* **Work to complete**
Update the records below by changing every "midpoint" to "center point", leaving all other text unchanged.

* **Provided data**
§ §
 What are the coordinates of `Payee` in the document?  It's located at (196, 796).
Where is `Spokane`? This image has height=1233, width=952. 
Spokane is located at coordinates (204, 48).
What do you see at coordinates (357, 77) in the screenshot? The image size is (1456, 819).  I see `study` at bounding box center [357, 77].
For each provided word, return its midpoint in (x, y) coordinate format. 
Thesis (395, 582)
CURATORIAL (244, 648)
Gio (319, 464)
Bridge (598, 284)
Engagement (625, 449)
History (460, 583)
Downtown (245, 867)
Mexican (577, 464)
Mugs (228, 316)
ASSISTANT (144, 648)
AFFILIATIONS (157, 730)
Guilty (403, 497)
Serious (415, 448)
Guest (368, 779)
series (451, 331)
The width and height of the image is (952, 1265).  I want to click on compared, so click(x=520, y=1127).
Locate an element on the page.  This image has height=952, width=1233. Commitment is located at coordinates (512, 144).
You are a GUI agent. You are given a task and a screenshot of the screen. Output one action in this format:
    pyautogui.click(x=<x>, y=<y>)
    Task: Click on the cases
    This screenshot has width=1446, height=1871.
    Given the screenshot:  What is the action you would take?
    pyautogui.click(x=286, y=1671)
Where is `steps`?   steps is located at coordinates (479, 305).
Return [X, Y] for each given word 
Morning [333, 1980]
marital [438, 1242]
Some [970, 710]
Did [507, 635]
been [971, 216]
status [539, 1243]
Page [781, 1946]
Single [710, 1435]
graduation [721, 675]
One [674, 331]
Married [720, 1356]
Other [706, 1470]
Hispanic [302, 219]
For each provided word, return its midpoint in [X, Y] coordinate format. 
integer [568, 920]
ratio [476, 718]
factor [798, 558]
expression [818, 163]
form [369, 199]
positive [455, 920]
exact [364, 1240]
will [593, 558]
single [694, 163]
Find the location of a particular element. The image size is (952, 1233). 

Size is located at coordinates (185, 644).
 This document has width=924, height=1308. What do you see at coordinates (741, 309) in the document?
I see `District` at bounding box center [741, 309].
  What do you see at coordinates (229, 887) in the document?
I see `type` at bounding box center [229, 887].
§ §
* **The answer**
 What are the coordinates of `Payee` in the document?  It's located at (196, 796).
Where is `Spokane`? This image has height=1233, width=952. 
Spokane is located at coordinates (204, 48).
What do you see at coordinates (357, 77) in the screenshot? The image size is (1456, 819).  I see `study` at bounding box center [357, 77].
For each provided word, return its center point in (x, y) coordinate format. 
Thesis (395, 582)
CURATORIAL (244, 648)
Gio (319, 464)
Bridge (598, 284)
Engagement (625, 449)
History (460, 583)
Downtown (245, 867)
Mexican (577, 464)
Mugs (228, 316)
ASSISTANT (144, 648)
AFFILIATIONS (157, 730)
Guilty (403, 497)
Serious (415, 448)
Guest (368, 779)
series (451, 331)
The width and height of the image is (952, 1265).  I want to click on compared, so click(x=520, y=1127).
Locate an element on the page.  This image has height=952, width=1233. Commitment is located at coordinates (512, 144).
You are a GUI agent. You are given a task and a screenshot of the screen. Output one action in this format:
    pyautogui.click(x=<x>, y=<y>)
    Task: Click on the cases
    This screenshot has width=1446, height=1871.
    Given the screenshot:  What is the action you would take?
    pyautogui.click(x=286, y=1671)
Where is `steps`?   steps is located at coordinates (479, 305).
Return [X, Y] for each given word 
Morning [333, 1980]
marital [438, 1242]
Some [970, 710]
Did [507, 635]
been [971, 216]
status [539, 1243]
Page [781, 1946]
Single [710, 1435]
graduation [721, 675]
One [674, 331]
Married [720, 1356]
Other [706, 1470]
Hispanic [302, 219]
For each provided word, return its center point in [X, Y] coordinate format. 
integer [568, 920]
ratio [476, 718]
factor [798, 558]
expression [818, 163]
form [369, 199]
positive [455, 920]
exact [364, 1240]
will [593, 558]
single [694, 163]
Find the location of a particular element. The image size is (952, 1233). 

Size is located at coordinates (185, 644).
 This document has width=924, height=1308. What do you see at coordinates (741, 309) in the document?
I see `District` at bounding box center [741, 309].
  What do you see at coordinates (229, 887) in the document?
I see `type` at bounding box center [229, 887].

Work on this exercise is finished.